Below Zero: Bank of England Official Suggests Negative Interest Rates Are Possible
KEY POINTS
- The BoE’s Monetary Policy Committee held the rate at an all-time low of 0.1% last Thursday.
- Chicago Fed President Charles Evans said he did not think zero rates would occur in the U.S
- The federal funds rate is currently in a range of between zero and 0.25%
The Bank of England’s Deputy Governor for Monetary Policy Ben Broadbent said it is possible the U.K. central bank may push interest rates into negative territory.
“We keep under review all our potential policy tools and this [pushing rates below zero] is a question that’s been thought about on and off since the financial crisis and it’s a balanced judgment,” Broadbent told CNBC on Tuesday.
The BoE’s Monetary Policy Committee has cut its benchmark lending rates twice from 0.75% since the coronavirus pandemic began and elected to hold the rate at an all-time low of 0.1% last Thursday.
BoE has also raised its bond-buying program to £645 billion ($795 billion) to help bolster the British economy.
“The committee are certainly prepared to do what is necessary to meet our [task] with risks still to the downside,” Broadbent said. “Yes, it is quite possible that more monetary easing [from current historic lows] will be needed over time.”
Reducing interest rates below may stimulate demand but would hurt banks’ profitability.
“These are the balanced questions the committee has to think about and ... has been thinking about for the past decade,” Broadbent said.
Broadbent noted the current low level of interest rates was partly based on the assessment of banks and construction companies having stronger balance sheets than they did after the global financial crisis in 2008-2009.
He also encouraged U.K. banks to keep lending.
Broadbent also agreed with BoE Governor Andrew Bailey’s remarks that the supply of credit should be increased.
“There was a great need for companies to be able to bridge themselves through this [pandemic] with all the support that can be provided both by the government and by the banks,” he said.
But Broadbent cautioned that the BOE’s quantitative easing program is not designed to finance the government’s fiscal response to the pandemic.
“It is not surprising when you have a huge hit to the economy, as is the case now, as was the case in 2009, that you see easing on both fiscal and monetary fronts,” he said. “That is the connection — they are both responses to a weaker economy. It is not the case that one is a response to the other.”
With negative interest rates, lenders essentially are charged to keep cash at the central bank, which lowers their profits.
BoE has historically resisted negative interest rates. The central bank could potentially use other tools to prop up the economy – namely, purchasing more bonds, mostly government debt.
In the U.S., Federal Reserve officials have scoffed at the notion of negative rates. (The federal funds rate is currently in a range of between zero and 0.25%)
Chicago Fed President Charles Evans said he did not think zero rates would occur in the U.S.
“We must do all we can so that economic activity can resume once it is safe to do so and focus our efforts on returning to prosperity as quickly as possible,” Evans told a meeting of the Lansing Chamber of Commerce, adding that rates will remain near zero for “quite some time.”
Regarding negative interest rates, Evans said: “I don’t anticipate it being a tool that we would be using in the U.S.”
St. Louis Fed President James Bullard said that since the structure of short-term funding markets in the U.S. differs from those in Japan and Europe [where negative rates have been tried with mixed results], negative rates in the U.S. would be “problematic.”
“It is not at all clear that they’ve been successful there [in Japan, Europe]; we can use other tools to handle the situation,” Bullard said.
Atlanta Fed President Raphael Bostic also assailed the notion, citing that negative interest rates are “among the weaker tools in the toolkit.”

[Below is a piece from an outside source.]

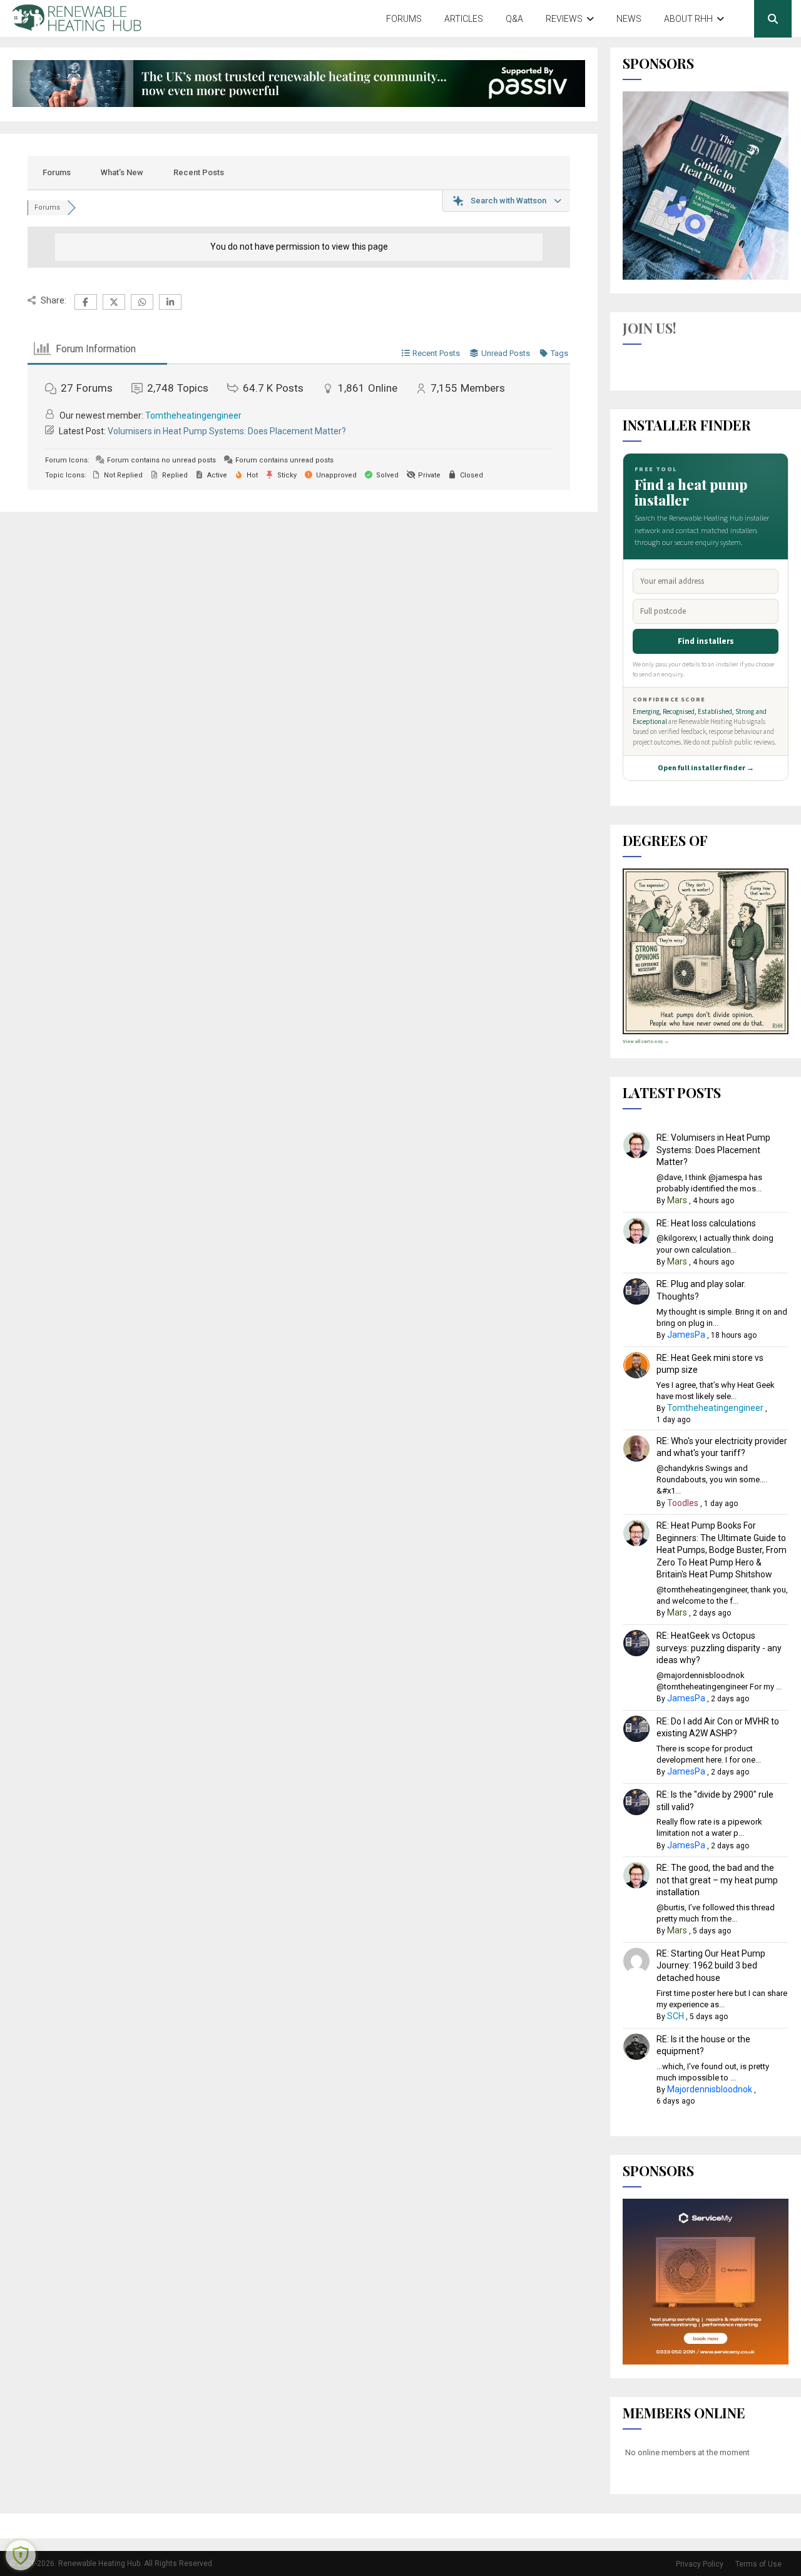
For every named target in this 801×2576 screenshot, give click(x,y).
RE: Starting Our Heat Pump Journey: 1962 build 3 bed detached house (710, 1965)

“I am not a big fan of going into the negative rate territory,” Bostic said.
Last November, Fed Chairman Jerome Powell told Congress that pushing rates below zero “would certainly not be appropriate.”
“We do not see negative policy rates as likely to be an appropriate policy response here in the U.S.,” Powell reiterated on Mar. 15.
But some other analysts think the Fed may eventually cut rates below zero.
Paul Ashworth, Chief North American Economist at Capital Economics, wrote on Monday that the Fed has “developed a habit of caving in the face of market pressure in recent years,” adding that while the Fed will probably steer clear of negative rates, “we are wary of dismissing the possibility entirely.”
Kenneth Rogoff, professor of economics and public policy at Harvard University, has called on the Fed to cut rates below zero.
“Negative rates would lift many firms, states, and cities from default,” Rogoff wrote. “If done correctly – and recent empirical evidence increasingly supports this – negative rates would operate similarly to normal monetary policy, boosting aggregate demand and raising employment.”